Data listing
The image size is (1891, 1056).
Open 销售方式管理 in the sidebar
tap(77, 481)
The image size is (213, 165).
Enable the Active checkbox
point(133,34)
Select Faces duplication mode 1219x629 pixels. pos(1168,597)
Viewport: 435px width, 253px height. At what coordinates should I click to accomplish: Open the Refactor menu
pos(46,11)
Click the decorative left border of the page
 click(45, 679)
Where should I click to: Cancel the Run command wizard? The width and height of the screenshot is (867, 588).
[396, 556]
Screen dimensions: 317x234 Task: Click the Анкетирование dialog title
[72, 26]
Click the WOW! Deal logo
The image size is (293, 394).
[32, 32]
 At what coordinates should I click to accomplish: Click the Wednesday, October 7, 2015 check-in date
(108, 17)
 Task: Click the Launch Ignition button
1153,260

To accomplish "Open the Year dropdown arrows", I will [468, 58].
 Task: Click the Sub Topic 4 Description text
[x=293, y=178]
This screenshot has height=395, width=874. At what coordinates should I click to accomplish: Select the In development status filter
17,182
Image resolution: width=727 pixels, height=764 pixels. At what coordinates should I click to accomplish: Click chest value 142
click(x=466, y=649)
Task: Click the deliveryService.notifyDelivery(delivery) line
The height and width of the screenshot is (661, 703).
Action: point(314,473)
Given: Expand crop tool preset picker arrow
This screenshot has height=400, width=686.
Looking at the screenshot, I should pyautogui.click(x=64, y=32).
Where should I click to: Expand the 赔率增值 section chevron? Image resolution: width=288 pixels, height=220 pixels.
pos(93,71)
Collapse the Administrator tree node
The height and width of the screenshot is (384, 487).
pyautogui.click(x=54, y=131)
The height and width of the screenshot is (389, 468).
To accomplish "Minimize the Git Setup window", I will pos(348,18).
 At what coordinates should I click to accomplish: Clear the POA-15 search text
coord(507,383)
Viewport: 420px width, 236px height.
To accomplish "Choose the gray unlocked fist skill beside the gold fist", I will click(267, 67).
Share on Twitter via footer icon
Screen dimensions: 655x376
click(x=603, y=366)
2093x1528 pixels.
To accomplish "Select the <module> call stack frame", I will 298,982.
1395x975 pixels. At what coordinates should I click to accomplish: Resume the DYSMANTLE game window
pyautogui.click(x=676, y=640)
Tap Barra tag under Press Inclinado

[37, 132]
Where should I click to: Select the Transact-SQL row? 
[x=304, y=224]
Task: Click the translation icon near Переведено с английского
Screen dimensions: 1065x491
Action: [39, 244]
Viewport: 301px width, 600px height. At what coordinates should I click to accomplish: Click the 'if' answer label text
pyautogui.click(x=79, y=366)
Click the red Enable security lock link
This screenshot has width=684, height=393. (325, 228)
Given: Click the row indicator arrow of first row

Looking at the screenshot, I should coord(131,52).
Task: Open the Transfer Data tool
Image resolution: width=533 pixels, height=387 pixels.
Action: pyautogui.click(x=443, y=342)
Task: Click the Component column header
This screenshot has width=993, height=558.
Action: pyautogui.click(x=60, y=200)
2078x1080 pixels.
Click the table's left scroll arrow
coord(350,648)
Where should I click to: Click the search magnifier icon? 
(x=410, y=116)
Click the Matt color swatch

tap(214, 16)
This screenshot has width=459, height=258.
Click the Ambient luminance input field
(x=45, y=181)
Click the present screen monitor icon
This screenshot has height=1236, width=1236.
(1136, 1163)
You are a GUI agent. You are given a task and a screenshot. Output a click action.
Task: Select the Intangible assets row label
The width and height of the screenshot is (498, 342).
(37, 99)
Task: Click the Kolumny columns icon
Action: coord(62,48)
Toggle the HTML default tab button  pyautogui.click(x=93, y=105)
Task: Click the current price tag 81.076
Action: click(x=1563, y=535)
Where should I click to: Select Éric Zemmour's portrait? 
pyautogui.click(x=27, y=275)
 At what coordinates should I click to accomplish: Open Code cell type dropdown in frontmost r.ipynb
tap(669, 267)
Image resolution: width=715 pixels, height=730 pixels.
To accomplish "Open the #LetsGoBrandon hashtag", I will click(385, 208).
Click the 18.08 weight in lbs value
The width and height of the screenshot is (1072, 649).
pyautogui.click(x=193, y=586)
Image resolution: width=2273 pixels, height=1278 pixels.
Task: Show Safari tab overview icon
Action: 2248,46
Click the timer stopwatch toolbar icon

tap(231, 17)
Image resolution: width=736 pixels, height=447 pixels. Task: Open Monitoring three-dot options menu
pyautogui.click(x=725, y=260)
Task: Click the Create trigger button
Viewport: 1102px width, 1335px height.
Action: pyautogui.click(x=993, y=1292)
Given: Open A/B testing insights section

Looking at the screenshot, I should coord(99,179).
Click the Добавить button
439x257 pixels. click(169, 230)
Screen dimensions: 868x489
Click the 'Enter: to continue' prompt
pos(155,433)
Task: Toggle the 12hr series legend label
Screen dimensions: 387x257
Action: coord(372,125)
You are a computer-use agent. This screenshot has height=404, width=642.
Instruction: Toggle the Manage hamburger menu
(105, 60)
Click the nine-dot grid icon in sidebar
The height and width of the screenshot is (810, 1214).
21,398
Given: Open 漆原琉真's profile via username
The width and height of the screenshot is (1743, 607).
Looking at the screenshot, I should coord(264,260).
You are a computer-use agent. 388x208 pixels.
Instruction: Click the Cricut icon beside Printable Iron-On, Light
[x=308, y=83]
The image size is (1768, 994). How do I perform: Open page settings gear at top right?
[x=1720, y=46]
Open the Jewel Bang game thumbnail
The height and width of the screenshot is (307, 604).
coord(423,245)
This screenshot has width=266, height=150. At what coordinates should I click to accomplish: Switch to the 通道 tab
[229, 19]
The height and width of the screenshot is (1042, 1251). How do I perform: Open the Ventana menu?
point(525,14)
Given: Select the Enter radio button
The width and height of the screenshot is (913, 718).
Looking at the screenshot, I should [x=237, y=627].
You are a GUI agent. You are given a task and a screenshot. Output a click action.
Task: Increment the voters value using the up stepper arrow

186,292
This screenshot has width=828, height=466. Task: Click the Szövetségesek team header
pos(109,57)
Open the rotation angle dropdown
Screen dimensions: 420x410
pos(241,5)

WHAT IS REQUIRED:
Which lines in the records contain the string "dropdown", with case counting? Return each of them in full.

PROBLEM SOLUTION:
To accomplish "Open the Year dropdown arrows", I will [468, 58].
 At what coordinates should I click to accomplish: Open Code cell type dropdown in frontmost r.ipynb
Open the rotation angle dropdown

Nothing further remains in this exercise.